Chase execs see improved reporting calming fears.

More complete disclosure of derivatives use could help calm nervous investors and regulators, two officials of Chase Manhattan Corp. told reporters this week.

At a seminar sponsored by the New York State Society of Certified Public Accountants, they explained how their bank uses the financial instruments to reduce risk.

Properly used, they said, the interest rate swaps and other financial contracts help Chase and other banks to smooth out the fluctuations in income that result from repricing mismatches between their assets and liabilities.

Legislators' fears that derivatives could be the next S&L crisis are misplaced, said Mary B. Molloy, a vice president in Chase's treasury department. In fact, derivatives can be used to hedge against the kind of interest-rate mismatch that got thrifts in trouble in the early 1980s.

It is not the use of derivatives that puts banks at risk, said Ms. Molloy. In banking, she argued, "you have a risk by doing nothing."

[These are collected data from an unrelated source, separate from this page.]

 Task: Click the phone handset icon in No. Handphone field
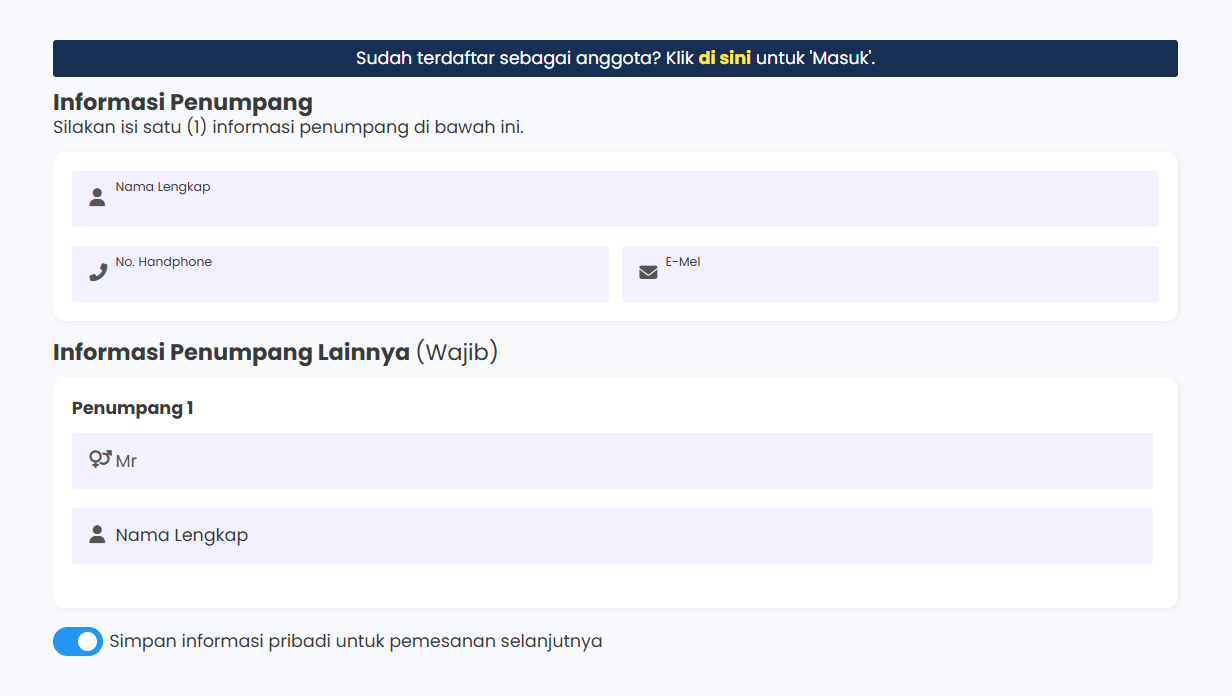coord(96,271)
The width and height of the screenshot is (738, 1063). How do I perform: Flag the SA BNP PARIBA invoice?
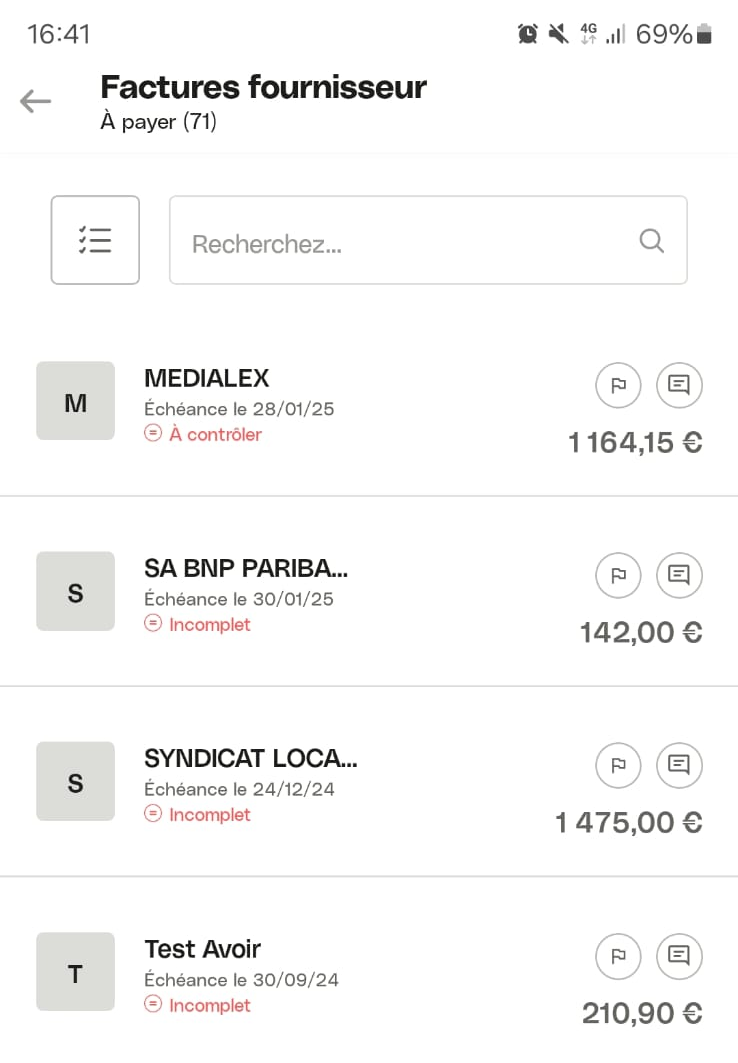pyautogui.click(x=618, y=575)
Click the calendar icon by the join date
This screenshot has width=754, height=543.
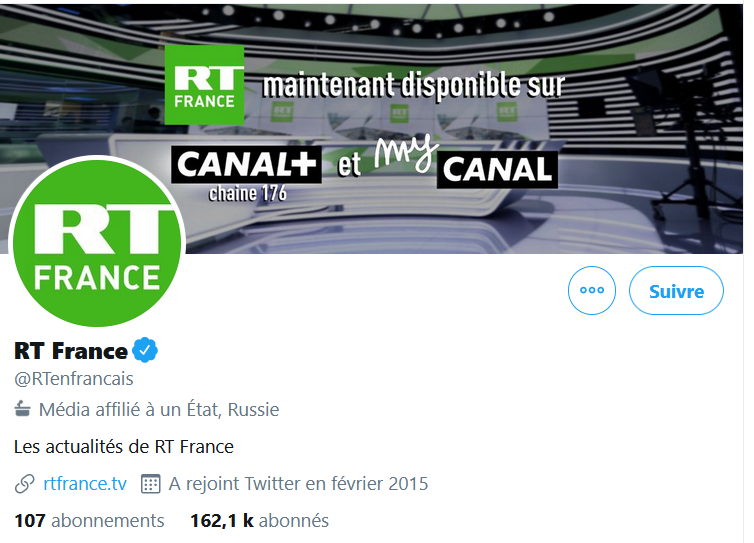click(x=151, y=484)
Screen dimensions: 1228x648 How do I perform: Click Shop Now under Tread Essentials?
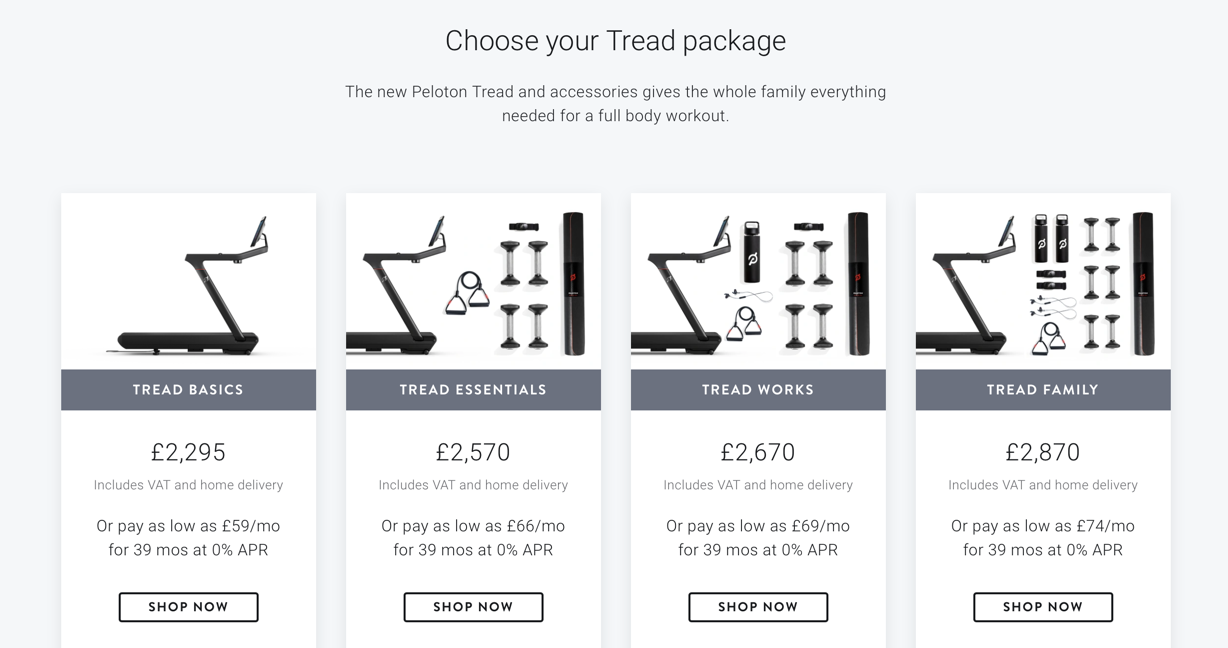point(473,607)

Ms. Molloy said although the bank chooses to take a certain degree of interest rate risk, it can limit its exposure to a little more than 2% of earnings. The bank reports the percentage of earnings at risk in its annual report, she said.

Diane L. Daley, a vice president in market risk management, sells derivatives to clients in addition to supplying the products to the bank's own treasury department.

She said the bank's wide client base enables it to offset the risks in its own positions most of the time. She added that it calculates the risk that the value of its positions could change, and keeps top management and the board of directors apprised.

The two said greater disclosure of off-balance-sheet activity, such as already is provided by Chase and other major players, may well be beneficial. But they warned that overregulation and standardization could make it harder to manage banking risks.